#### Supplied information:
· · · ·

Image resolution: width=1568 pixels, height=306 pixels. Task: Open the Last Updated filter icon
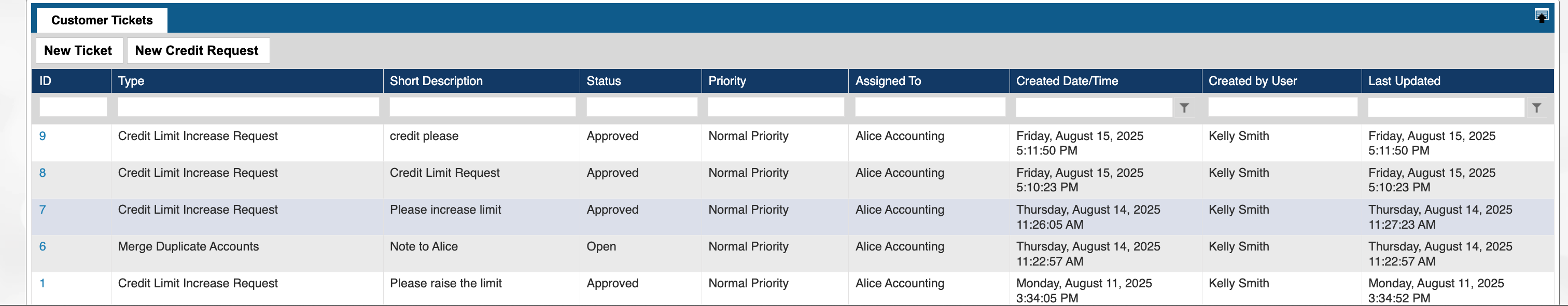[1536, 108]
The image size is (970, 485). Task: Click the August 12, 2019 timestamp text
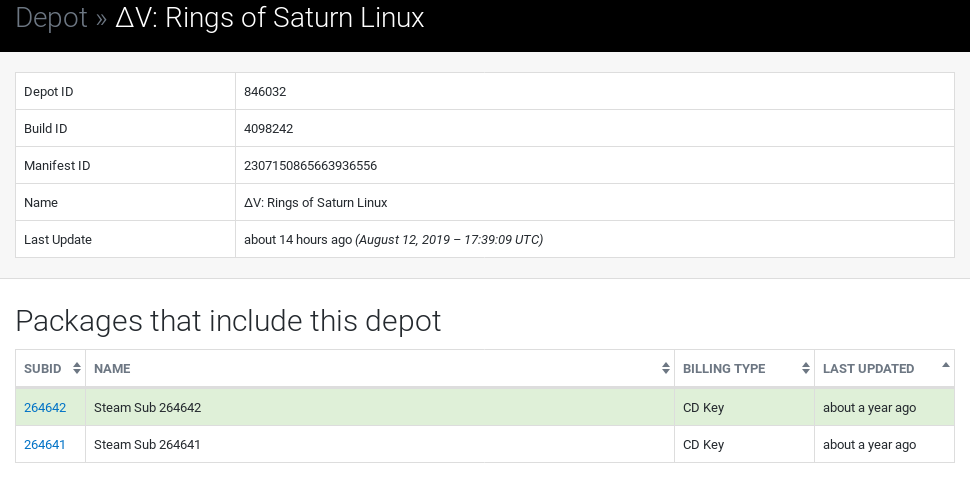[x=449, y=239]
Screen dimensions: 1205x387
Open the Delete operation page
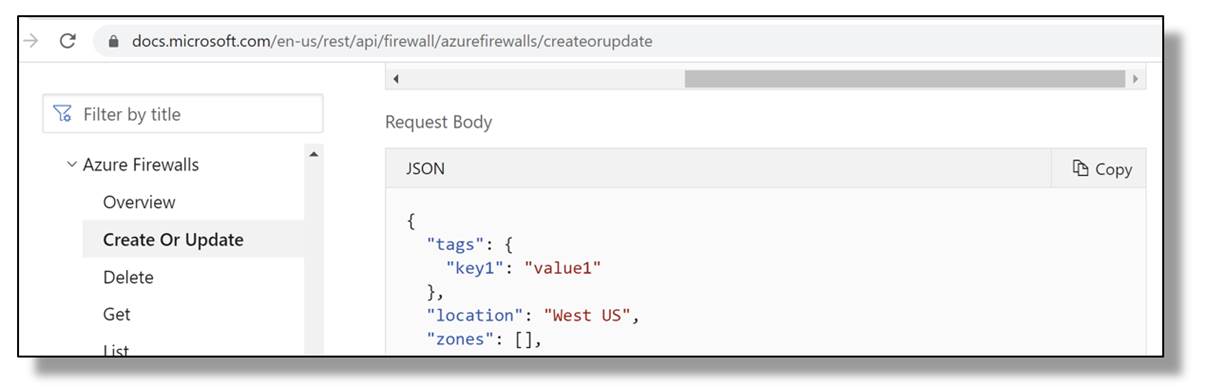[128, 277]
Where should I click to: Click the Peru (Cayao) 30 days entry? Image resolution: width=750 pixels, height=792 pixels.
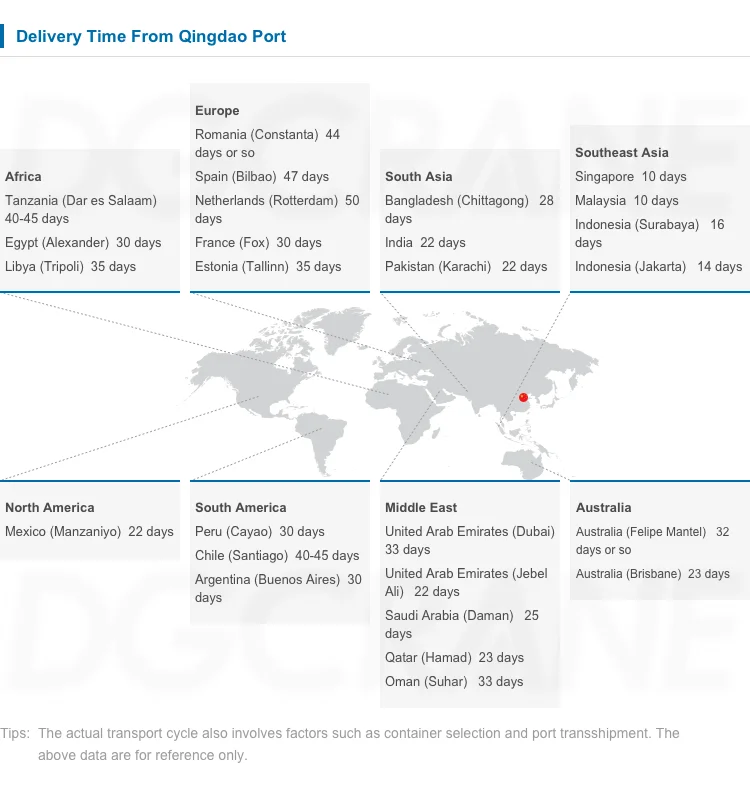click(x=259, y=532)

· · · ·

Your answer must be the lines from the one containing "Screen dimensions: 1205x387" through the last line of the records, copied exactly, with no pictures.

#### Problem solution:
Screen dimensions: 1205x387
Open the Delete operation page
[128, 277]
Where should I click to: Click the Peru (Cayao) 30 days entry? Image resolution: width=750 pixels, height=792 pixels.
click(x=259, y=532)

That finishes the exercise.